Trecho apresentado >>

Pedro Henrique Batista Barbosa
Rev. Carta Inter., Belo Horizonte, v. 16, n. 2, e1156, 2021
7-22
“Tianxia” denota, literalmente, todo o mundo geográfico que existe abaixo
do céu — ou o reino dos mortais. “O entendimento chinês do mundo é infinito
em espaço e tempo, com o palácio do imperador [Cidade Proibida] no centro”
(Qin 2007, 322). “Tianxia” estaria sob a área de influência do imperador chinês,
o qual possuía um mandato do céu para governar (天命 tianming). Os demais
seres abaixo do imperador deveriam subordinar-se e pagar tributos.
O objetivo maior da filosofia do “tianxia” é atingir a grande harmonia
(大同 datong), que reflete um mundo ideal de harmonia e ordem baseado na
moral e no altruísmo, inclusive entre o ser humano e a natureza (Qin 2007).
O agir moral seria a principal característica do imperador. Seu comportamento,
que serviria de exemplo a ser seguido por todos os cidadãos, envolveria cinco
virtudes principais: benevolência (仁 ren), senso do dever (义 yi), adequação
ou comedimento (礼 li), sabedoria (知 zhi) e confiabilidade (信 xin). Com base
nessas virtudes e nos ritos estabelecidos, o soberano teria legitimidade e, assim,
seria atingida a harmonia social. A ação política seria, antes de tudo, moral.

Registros armazenados >>
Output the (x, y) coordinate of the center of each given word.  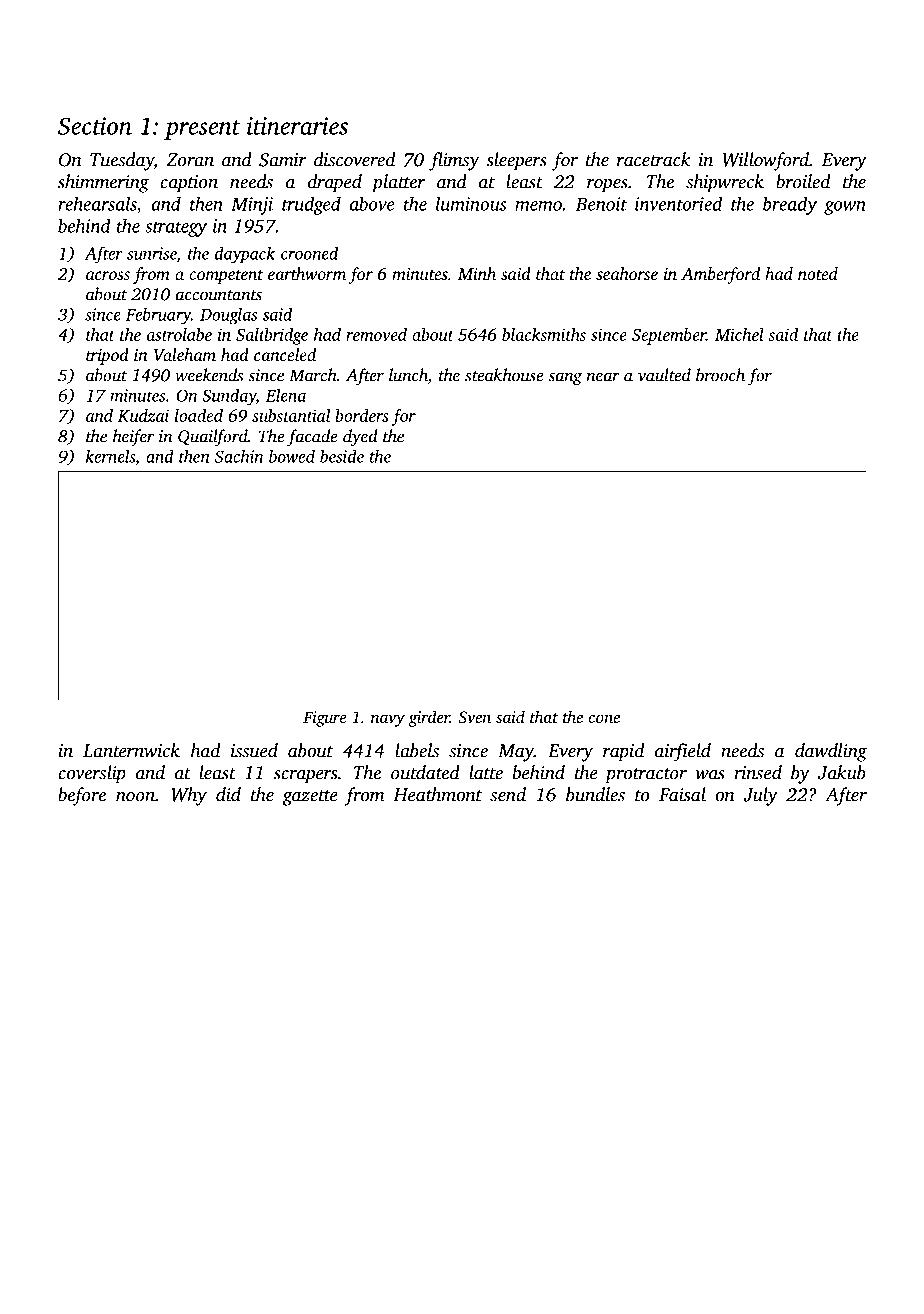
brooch (720, 375)
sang (565, 378)
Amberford (720, 275)
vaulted (664, 375)
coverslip (92, 774)
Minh (477, 273)
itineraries (297, 126)
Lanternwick (131, 750)
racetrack (654, 159)
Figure (324, 719)
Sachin (239, 456)
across (108, 275)
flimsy (454, 161)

Objetivo 1 >>
Diga se cada afirmação a seguir está de acordo com o trecho sobre o tianxia, respondendo sim ou não e citando as palavras do trecho que decidem a questão: (a) o imperador chinês possuía um mandato do céu para governar; (b) o comportamento do imperador envolveria três virtudes principais; (c) a grande harmonia abrange também a relação entre o ser humano e a natureza.
Objetivo 2 >>
Formate como uma lista JSON de strings as linhas das entradas, começando pela linha com "vaulted (664, 375)" e seguindo até o fim das entradas, com uma string para cada linha.

Solução da tarefa 1 >>
(a) Sim: "o qual possuía um mandato do céu para governar".
(b) Não: "envolveria cinco virtudes principais".
(c) Sim: "inclusive entre o ser humano e a natureza".

Solução da tarefa 2 >>
[
  "vaulted (664, 375)",
  "coverslip (92, 774)",
  "Minh (477, 273)",
  "itineraries (297, 126)",
  "Lanternwick (131, 750)",
  "racetrack (654, 159)",
  "Figure (324, 719)",
  "Sachin (239, 456)",
  "across (108, 275)",
  "flimsy (454, 161)"
]